TRECHO SELECIONADO -
• • • • • • •
O homem, ao longo de sua história, usou as superfícies como um meio para se

expressar. Das pinturas rupestres às corporais, passando por ornamentos em

vestimentas, utensílios domésticos e espaços arquitetônicos.

Moda, política e ideias mudam com o passar do tempo e podem ser refletidas

em superfícies por meio de padrões, texturas e cores, influenciando assim a forma

com que as pessoas veem e se relacionam com os objetos.

O Design de Superfície é uma área muito recente, principalmente como objeto

de estudo e conceito. Apenas em 2005 foi reconhecida como uma área do design pelo

Comitê Assessor de Design do Conselho Nacional de Desenvolvimento Científico e

Tecnológico - CNPq (SCHWARTZ, 2008, p.3).

Nos Estados Unidos, de onde o termo original veio, Surface Design1, o Design

de Superfície trata exclusivamente da área têxtil. No Brasil, o campo de atuação foi

ampliado e, o termo trazido pela designer Renata Rubim na década de 80, abrange

não somente o design de tecidos em todas as especialidades, mas também “o de

papéis (idem), o cerâmico, o de plásticos, de emborrachados, desenhos e/ou cores

sobre utilitários (por exemplo, louças) ” (RUBIM, 2013, p.23).
• • • • • • •
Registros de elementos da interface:
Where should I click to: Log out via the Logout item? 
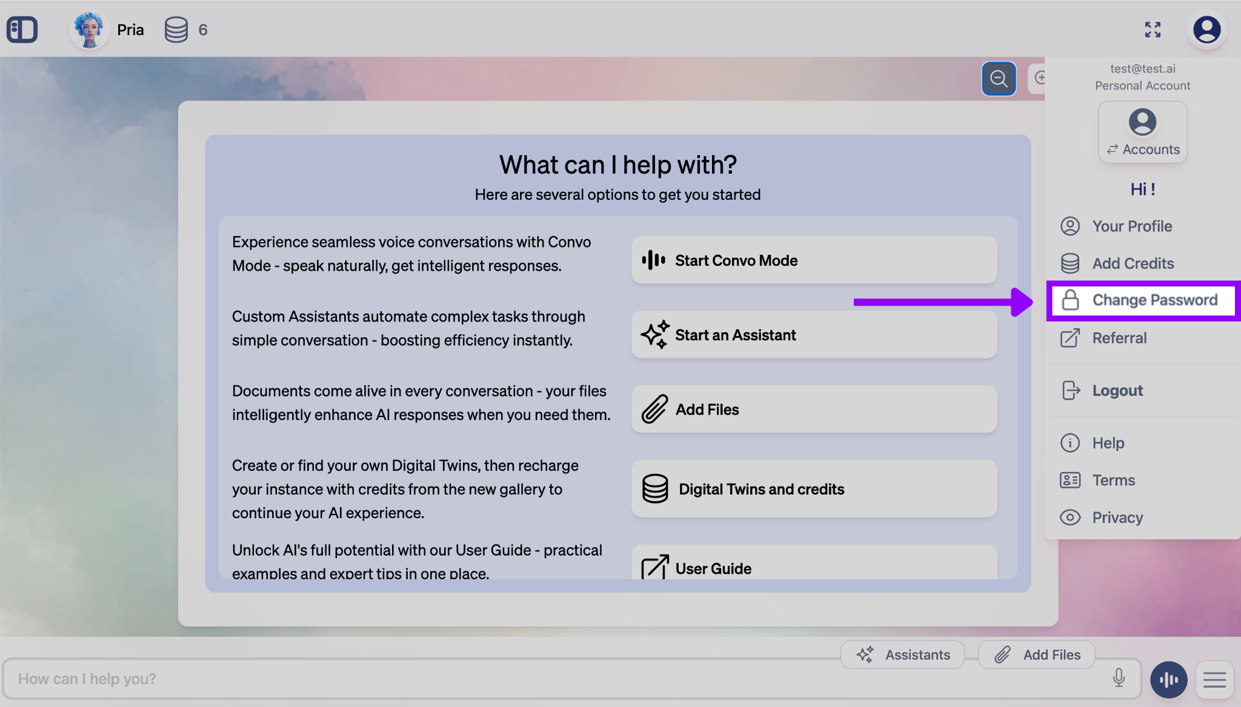click(x=1117, y=390)
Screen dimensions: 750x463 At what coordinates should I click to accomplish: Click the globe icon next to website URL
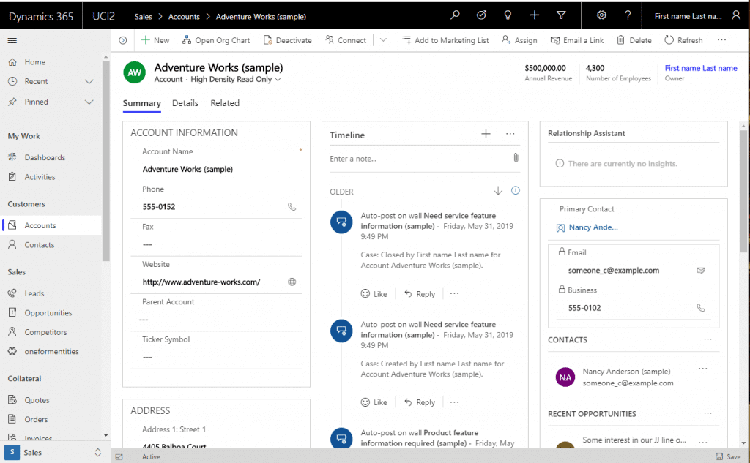click(292, 282)
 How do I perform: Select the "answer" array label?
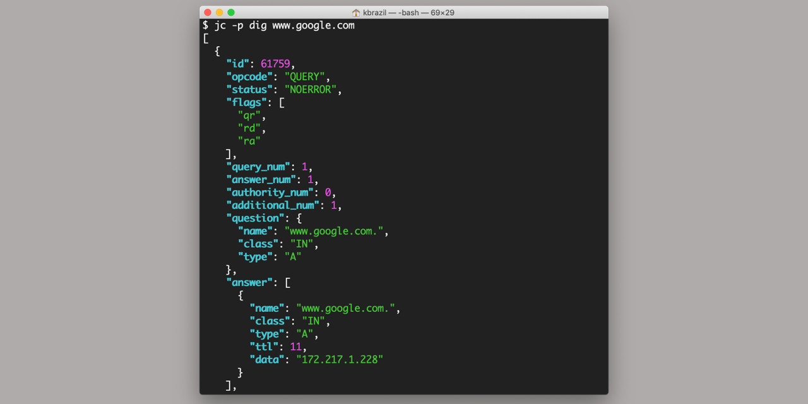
• • • • • • •
Reproduza, sem qualquer alteração, o trecho sobre design de superfície entre “O Design de Superfície” e “(SCHWARTZ, 2008, p.3).”, inclusive.

O Design de Superfície é uma área muito recente, principalmente como objeto

de estudo e conceito. Apenas em 2005 foi reconhecida como uma área do design pelo

Comitê Assessor de Design do Conselho Nacional de Desenvolvimento Científico e

Tecnológico - CNPq (SCHWARTZ, 2008, p.3).